Media reports say Local Government and Shires Associations Co-Presidents, Genia McCaffery and Bruce Miller, will write to Federal Workplace Relations Minister, Joe Hockey, next week, seeking an exemption from the system for the State's 152 councils.

The problem they face is whether Councils are constitutional corporations covered by the new workplace laws - which the Federal Government says they are but the NSW and Queensland Governments say they aren't.

Legal action

NSW Industrial Relations Minister, John Della Bosca, wrote to Councils last month threatening legal action if they joined WorkChoices.

The Queensland Government has launched similar action in the Federal Court against Etheridge Council.

'In a mess with this thing'

The Australian newspaper quoted McCaffery as saying: 'We're really in a mess with this thing.

'The Federal Government says we should pull out of the State award and the State Government says we're not allowed to go into WorkChoices. We are sick to death of being the meat in the sandwich.

'At the moment, we're getting hit for a pay rise under the award and hit for a pay rise under WorkChoices.'

Unions are about to launch a campaign to force NSW Councils to pass on a $27 a week pay rise due under WorkChoices, while also delivering the final part of a three-year, 20% pay increase under the relevant NSW award.

'They are covered,' says Hockey

A spokeswoman for Workplace Relations Minister, Joe Hockey, said Councils could not out opt of the system. 'The law is clear - constitutional corporations are covered by the Federal system,' she said.
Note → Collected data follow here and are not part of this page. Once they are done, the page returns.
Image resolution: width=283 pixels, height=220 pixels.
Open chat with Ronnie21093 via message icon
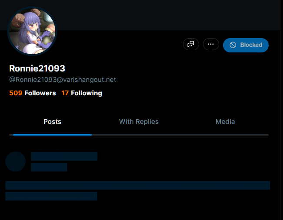[x=191, y=44]
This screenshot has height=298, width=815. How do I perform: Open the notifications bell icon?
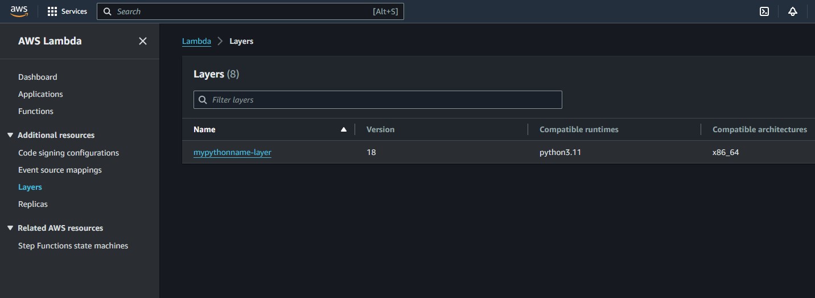[793, 11]
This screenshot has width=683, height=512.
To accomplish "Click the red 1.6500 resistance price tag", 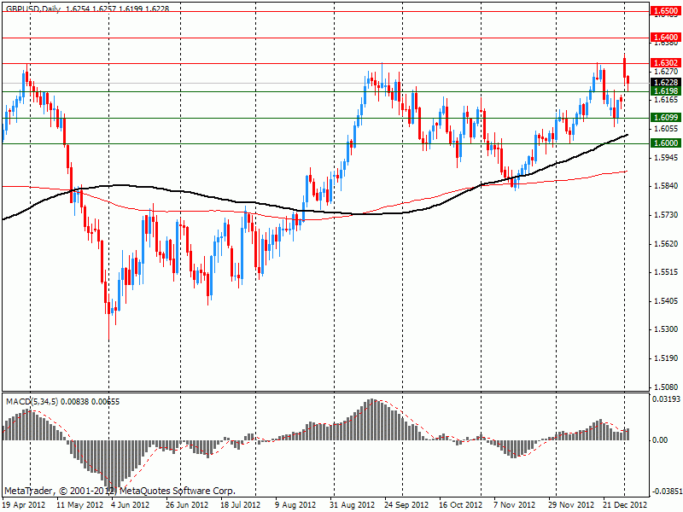I will tap(665, 11).
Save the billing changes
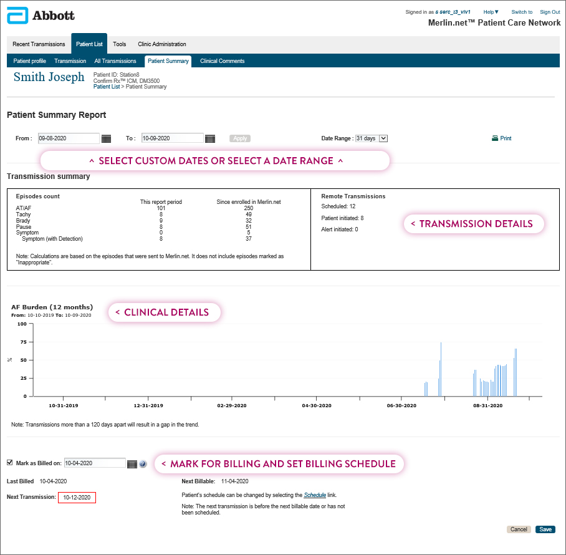The image size is (566, 555). click(x=545, y=529)
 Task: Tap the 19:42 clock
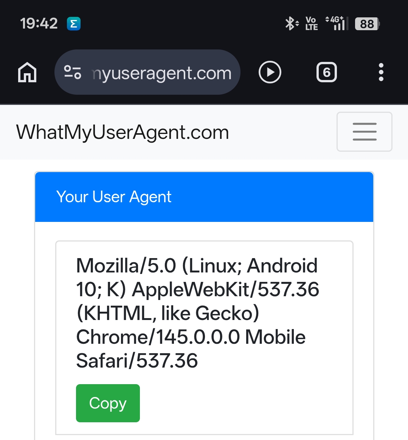[x=39, y=23]
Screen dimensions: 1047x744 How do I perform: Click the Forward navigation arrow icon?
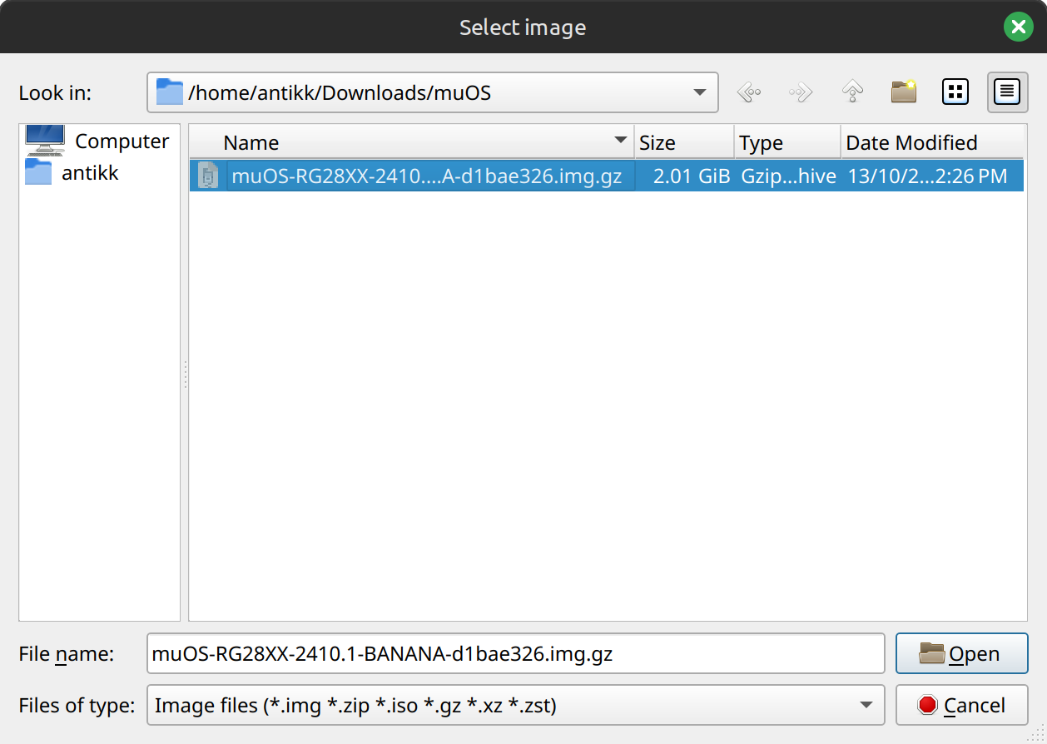point(801,92)

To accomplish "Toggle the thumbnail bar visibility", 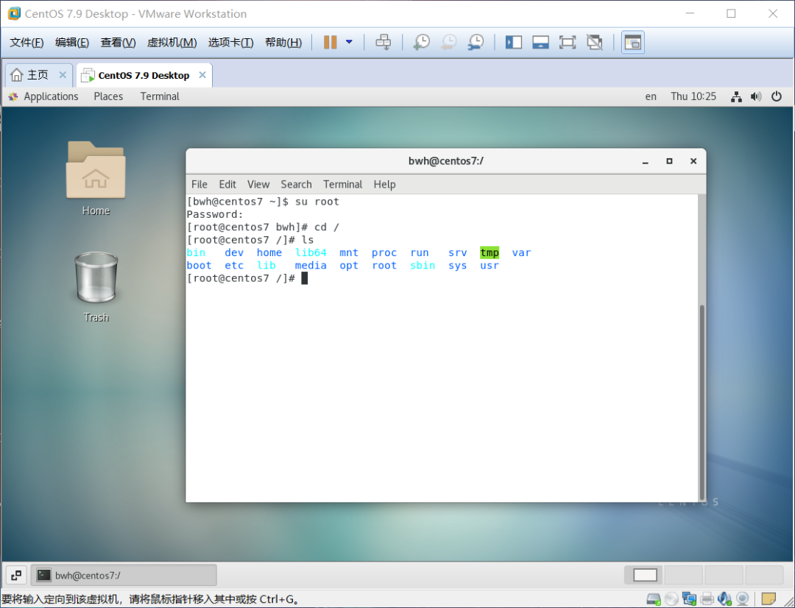I will (540, 42).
McCaffery said the award system had worked well for Councils.

Business support unravelling, says ACTU

The ACTU said the move by the Councils is further evidence that business support for WorkChoices is unravelling.

'We have always known these laws are bad for workers and we are now seeing businesses decide they are also bad for employers,' said ACTU President, Sharan Burrow.

Unworkable

'The Howard Government's WorkChoices IR laws are a disaster for workers and an unworkable mess for employers.'

Opposition IR spokeswoman, Julia Gillard, said business was in a world of uncertainty because of the Government's extreme WorkChoices laws.

'[There is] uncertainty about what they needed to do to comply with these laws,' she said. 'Uncertainty about how to deal with the big bureaucracy [Prime Minister John] Howard has built. It showed that WorkChoices is the worst of all possible worlds. Workers could still get ripped off and business was in a world of uncertainty.'

She said that because of doubts about the constitutional reach of the Commonwealth, there are doubts about the legal circumstances of Local Councils.

End uncertainty

'This is a serious problem affecting thousands of workers around the country and their families,' Gillard said. 'And the only way of fixing this serious problem, ending this uncertainty, is for Hockey to sit round a table with his State Industrial Relations Ministers and to work out a solution.'

She said Hockey had an opportunity to attend a Ministerial Council with State Ministers last Friday, but instead chose to spend his time launching a party political website for the election campaign.